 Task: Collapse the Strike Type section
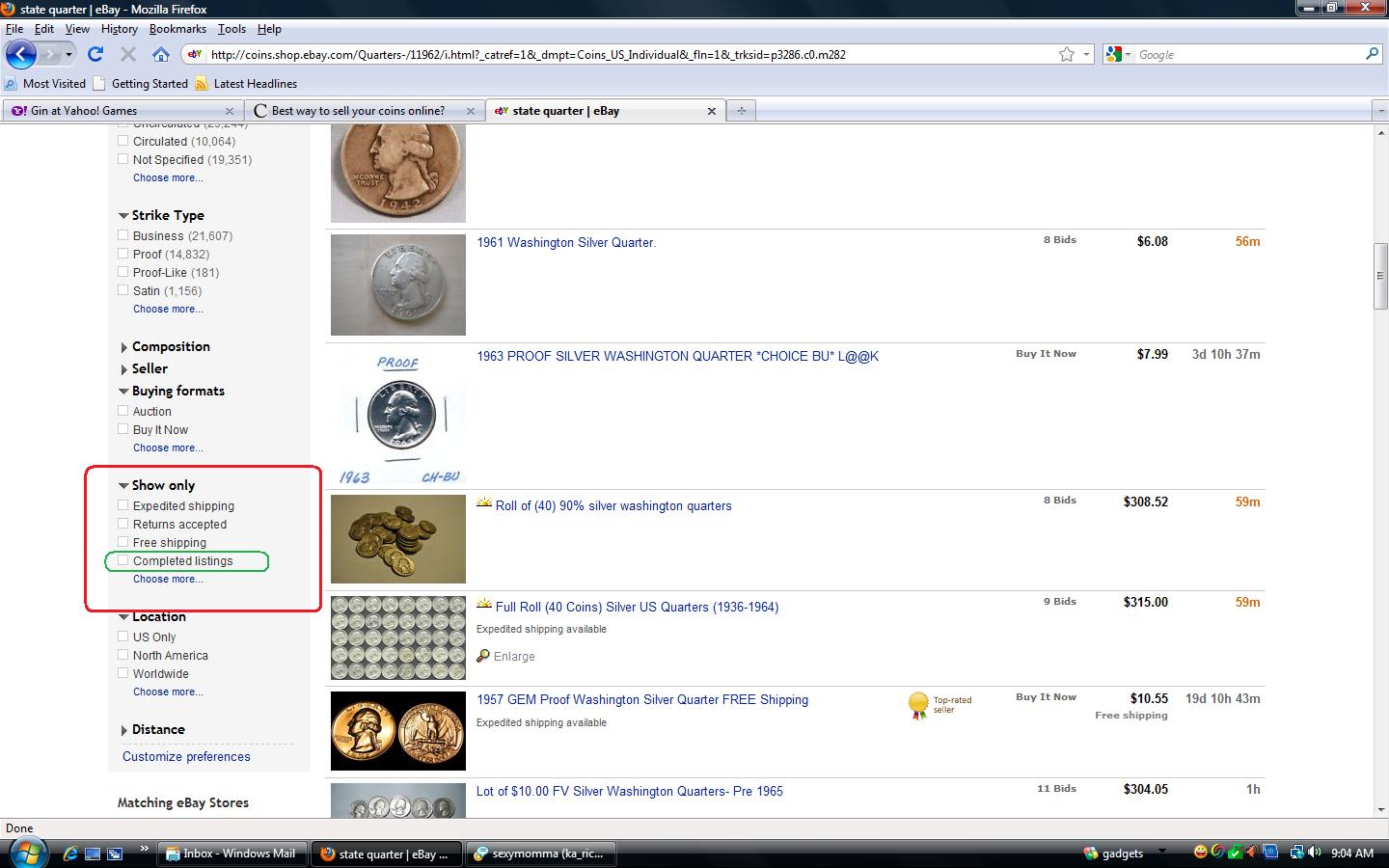tap(123, 216)
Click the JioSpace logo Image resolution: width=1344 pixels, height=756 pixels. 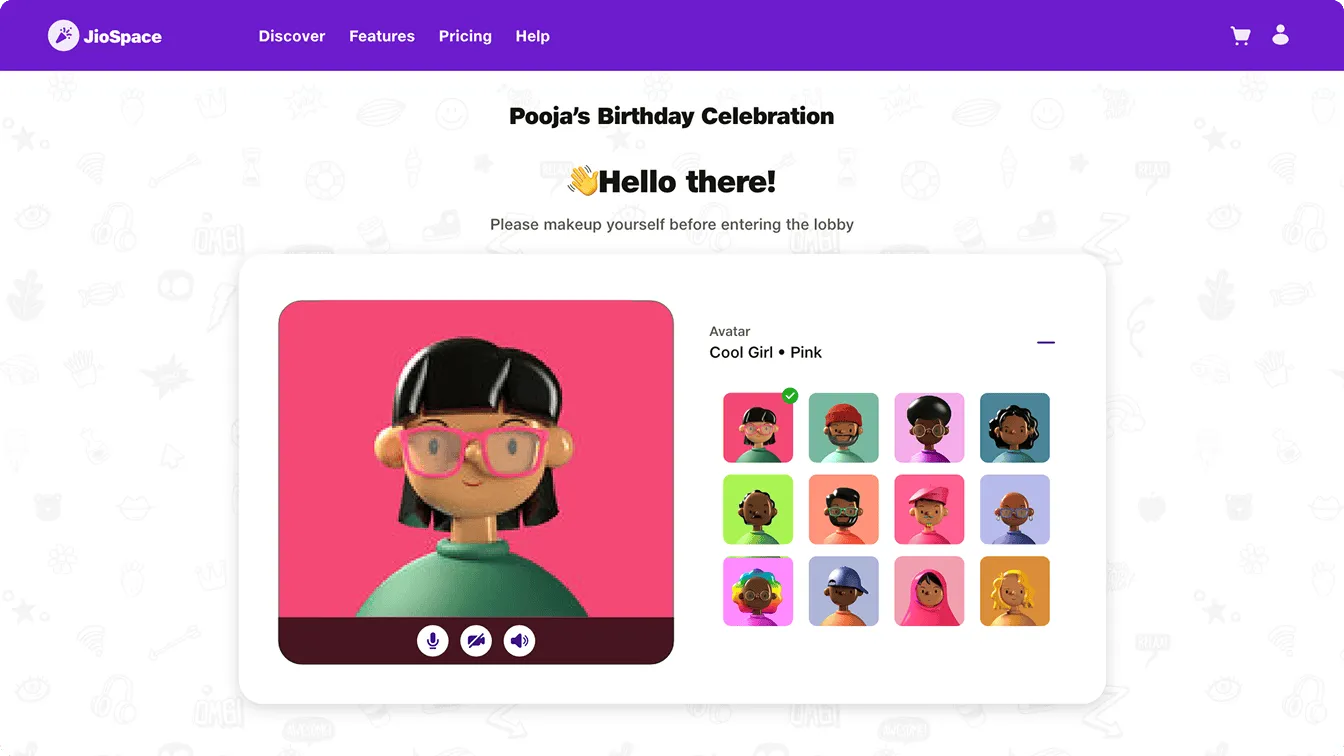point(105,36)
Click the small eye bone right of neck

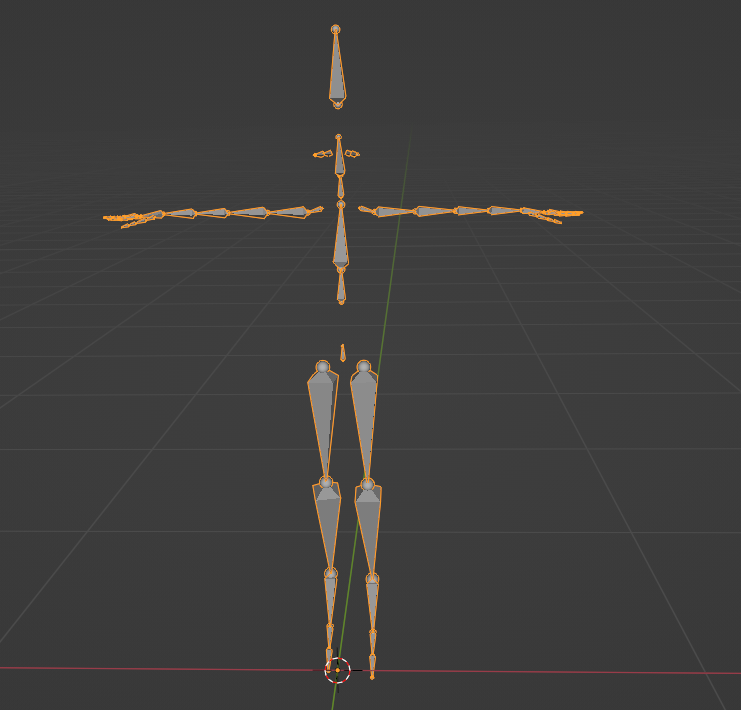pos(352,154)
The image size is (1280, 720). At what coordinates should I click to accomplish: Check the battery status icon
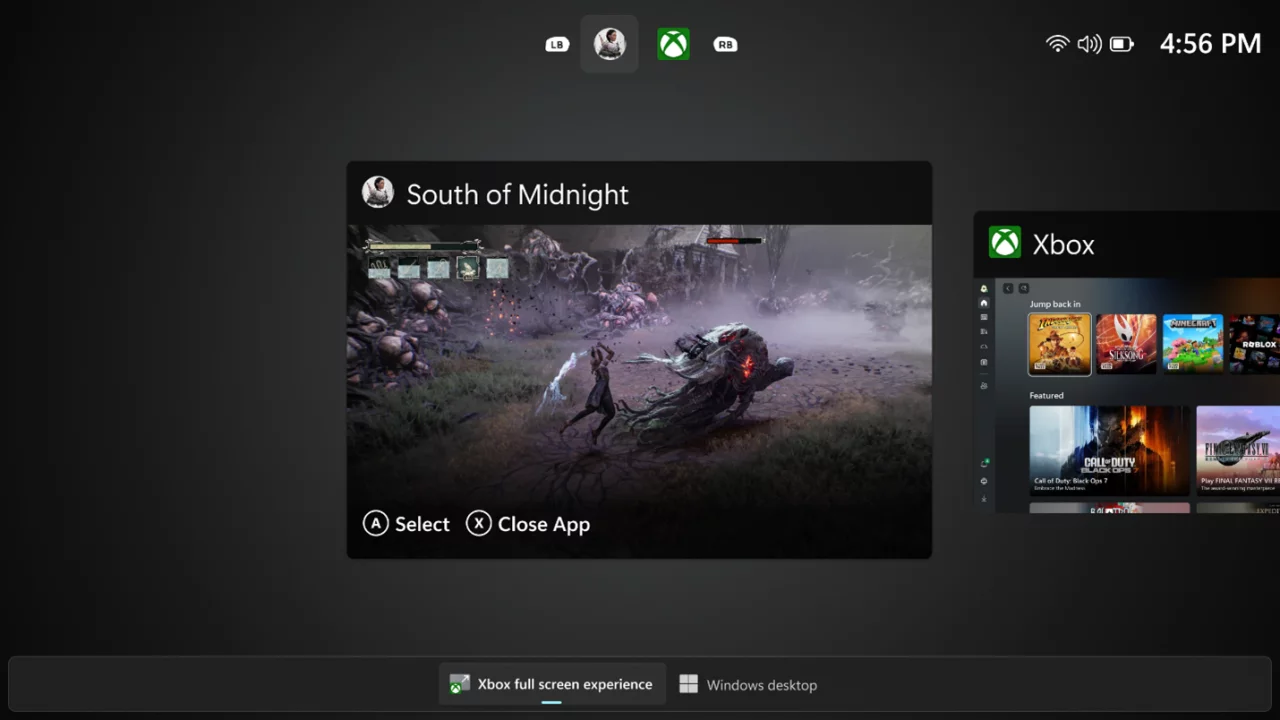pos(1122,44)
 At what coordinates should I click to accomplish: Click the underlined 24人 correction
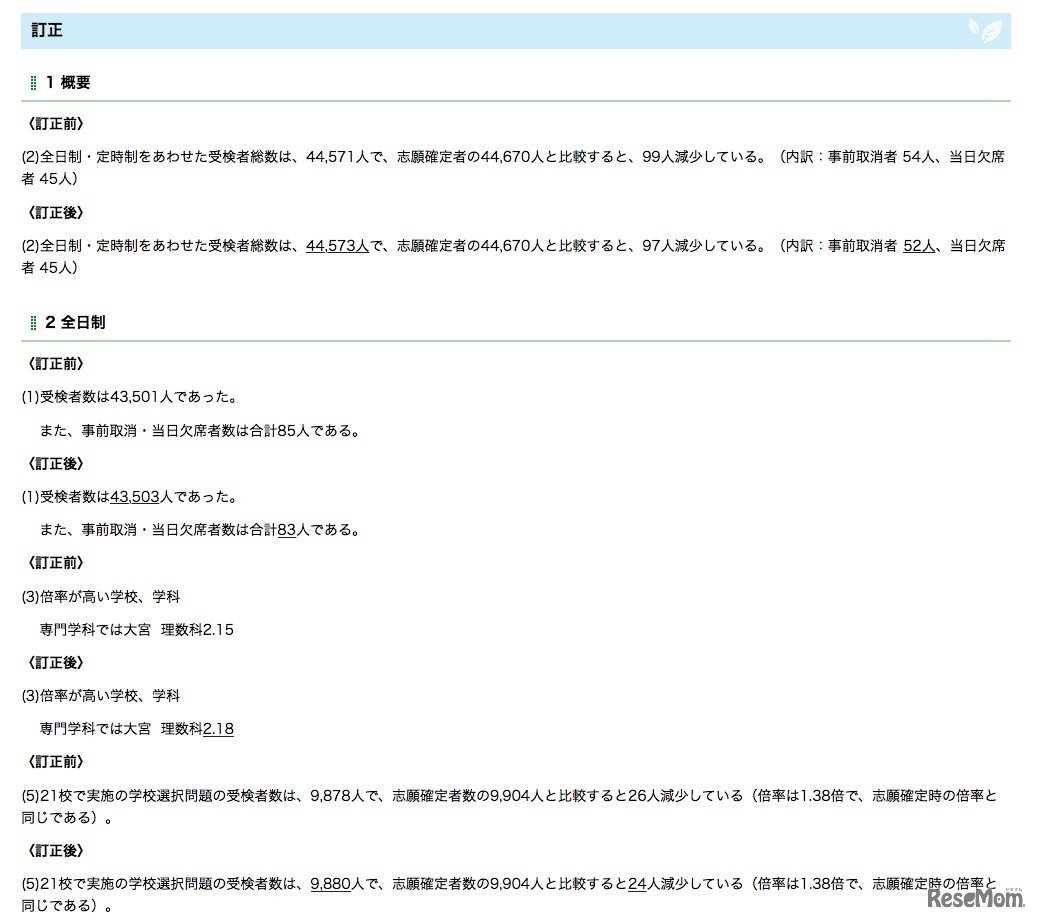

---*---

• **WORK REQUIRED**: What you return must match, line for line, the span from the line containing "Click the small eye bone right of neck" through the last line of the listing above, with every picture omitted.

• **FINISHED TASK**:
Click the small eye bone right of neck

pos(352,154)
The image size is (1280, 720). At what coordinates should I click to accomplish: Check the battery status icon
pos(1122,44)
 At what coordinates should I click to accomplish: Click the underlined 24人 correction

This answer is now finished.